Several groups focus on the motto of doing 1 percent better every day, with the realization that lasting change isn’t swift and isn’t the result of making huge changes in every part of one’s life all at once. The O2X program outlines the need for small, consistent improvement by pointing out that the sheer stress of implementing a broad range of changes at one time leads to frustration and a sense of being overwhelmed, which in turn leads to quitting before a goal is achieved.
At the end of the day, what is a firefighter to do, and what should be the focus beyond the fireground behaviors? Here are my top 8.
Don’t use tobacco
Fortunately, cigarette use in the fire service is extremely low compared with the past, the general population, and the military and similar groups. Unfortunately, smokeless tobacco use is high—higher than the general population and most other occupational groups. Although many argue that smokeless tobacco is less dangerous that smoking, it still contains carcinogens and increases risk of several cancers.
Prioritize your sleep
We all know that being up in the middle of the night is part of the job. However, sleep and circadian rhythms control all of the processes in the body, and years of interrupting that natural rhythm takes a toll. Although getting a full night’s sleep every night isn’t possible for most first responders, prioritizing the sleep that you can get is key to improving health.
Connect
Connect with people on the job, with family, with friends, with people who “get you” and be honest with them about—gasp—feelings. Resilience largely depends on one’s ability to connect with others and be supported by them and being a support for them. We aren’t designed to handle life alone.
Eat things you recognize
There is a lot of advice out there about nutrition: what you should eat, and what you shouldn’t. One day eggs make headlines for being a miracle food, and the next the headline is that if you ever even think of an egg, you will die a decade early.
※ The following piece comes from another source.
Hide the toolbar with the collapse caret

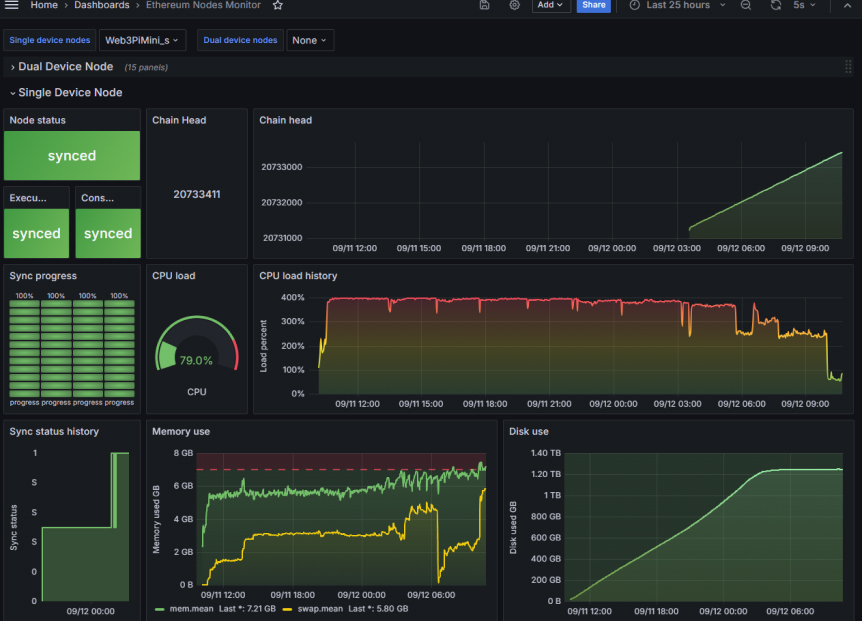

One piece of advice that seems to stand the test of time is to eat foods that you recognize, such as whole foods that don’t come with a label. Fruits and vegetables are your friends. If you can’t pronounce what’s on the label on the first try, skip to another option.
Move more and better
The best kind of workout is the one that you will do. Move more and pay attention to how you move. More movements with bad form are a recipe for injury. Functional fitness also seems to be the key to success for firefighters. Train like you will be required to work.
Rethink the way you drink
Binge drinking is bad for your health and can lead to a number of health challenges.
In fact, when firefighters drink, they consume 3.5 drinks on average at a time. That’s the exact same amount that increases risk for several types of cancer. Pay attention to how much alcohol you drink.
Use peer pressure
Use the positive peer pressure of your crew or department to define what being a healthy firefighter is and looks like. Work out together, talk about your food choices at dinner, then make better ones. Healthy behaviors are contagious.
Breathe
Realize that this stuff doesn’t change overnight. You don’t have to make all of the changes at once. The fact that you read to this article’s end says something about you and where your head is on this issue. Be proud of that. What can you do that makes a 1 percent improvement in one of the things on the list today? What are you already doing well on? Where do you have a lot of room to improve?
Sara Jahnke
Dr. Sara Jahnke is the director of the Center for Fire, Rescue & EMS Health Research at the National Development and Research Institutes. She completed her doctorate in psychology with a health emphasis at the University of Missouri–Kansas City and earned the American Heart Association’s Fellowship on the Epidemiology and Prevention of Cardiovascular Disease. Jahnke served as the principal investigator of several large-scale studies of the health and readiness of the U.S. fire service. She serves as a consultant to fire service organizations, including the National Volunteer Fire Council and the National Fallen Firefighters Foundation.